The Great War of 1914–18 paralyzed research. Starling, a forty-eight-year-old professor far removed from clinical medicine, was commissioned in the Royal Army Medical Corps. After a brief period with poison gas research, and at odds with War Office policy, he was promoted and then shunted to non-jobs in poison gas protection in Greece and Italy. During the postwar years, Starling, ever the iconoclast and reformer, found targets beyond the government and army: the public schools with their guilds and clubs, the medical establishment, and the medical education system. Henderson, former senior lecturer in physiology, discusses the long-term effects of Starling's sharp elbows, outspokenness, and [End Page 777] prewar pro-German feelings. At the time in Starling's career when honors might have been expected (four of his contemporaries achieved knighthood, and two were Nobel Laureates), for Starling there were no honors, no Nobel. His death in 1927 far from home came about during a health-motivated ocean voyage to warm climates. His burial in an English churchyard in Jamaica in the rain amid a group of strangers provides a poignant end to the narrative.

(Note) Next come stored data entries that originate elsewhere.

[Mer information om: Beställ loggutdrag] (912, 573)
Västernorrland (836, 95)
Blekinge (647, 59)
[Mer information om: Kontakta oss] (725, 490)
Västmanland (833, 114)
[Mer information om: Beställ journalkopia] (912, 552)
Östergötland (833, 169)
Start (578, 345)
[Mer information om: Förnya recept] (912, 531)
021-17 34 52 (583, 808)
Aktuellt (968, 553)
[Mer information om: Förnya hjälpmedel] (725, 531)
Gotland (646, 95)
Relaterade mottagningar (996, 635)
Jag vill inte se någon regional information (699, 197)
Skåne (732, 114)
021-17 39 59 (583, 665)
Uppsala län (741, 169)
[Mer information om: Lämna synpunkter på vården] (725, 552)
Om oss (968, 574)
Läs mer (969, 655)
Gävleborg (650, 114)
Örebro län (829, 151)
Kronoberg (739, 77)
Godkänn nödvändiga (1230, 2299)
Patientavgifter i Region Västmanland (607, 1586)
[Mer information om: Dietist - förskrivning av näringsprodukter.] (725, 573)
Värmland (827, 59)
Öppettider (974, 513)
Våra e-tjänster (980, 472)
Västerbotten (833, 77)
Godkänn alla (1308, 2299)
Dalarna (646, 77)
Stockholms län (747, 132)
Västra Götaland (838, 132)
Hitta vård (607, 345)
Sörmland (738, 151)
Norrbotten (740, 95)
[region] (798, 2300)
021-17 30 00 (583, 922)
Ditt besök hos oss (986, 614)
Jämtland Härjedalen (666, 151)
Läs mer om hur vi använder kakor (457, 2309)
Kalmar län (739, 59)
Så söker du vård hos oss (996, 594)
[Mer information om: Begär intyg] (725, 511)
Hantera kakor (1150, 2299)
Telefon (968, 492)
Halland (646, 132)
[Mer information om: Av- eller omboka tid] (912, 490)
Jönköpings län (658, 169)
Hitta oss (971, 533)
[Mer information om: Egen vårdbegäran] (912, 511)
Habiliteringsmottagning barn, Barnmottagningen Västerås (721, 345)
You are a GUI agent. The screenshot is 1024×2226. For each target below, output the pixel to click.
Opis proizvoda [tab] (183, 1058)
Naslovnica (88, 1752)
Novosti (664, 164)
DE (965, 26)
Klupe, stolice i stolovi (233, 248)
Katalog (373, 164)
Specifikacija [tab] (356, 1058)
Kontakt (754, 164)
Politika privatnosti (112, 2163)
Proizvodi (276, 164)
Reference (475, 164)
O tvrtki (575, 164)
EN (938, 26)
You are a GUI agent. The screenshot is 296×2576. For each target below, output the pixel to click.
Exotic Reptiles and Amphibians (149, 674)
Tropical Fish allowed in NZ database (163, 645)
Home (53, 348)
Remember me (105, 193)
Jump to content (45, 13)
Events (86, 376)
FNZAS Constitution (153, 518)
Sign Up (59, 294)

Henderson's readable text is effectively illustrated and presented in a lean, spare manner. The significance of the research topics is carefully explained, and discussions about institutional politics, medical education, and family and personal matters appropriate to each time period are interspersed. There is an annotated bibliography for each chapter. This is an excellent, well-written book that will have widespread appeal—in particular, to historians of medicine, medical educators, and clinical and basic medical researchers.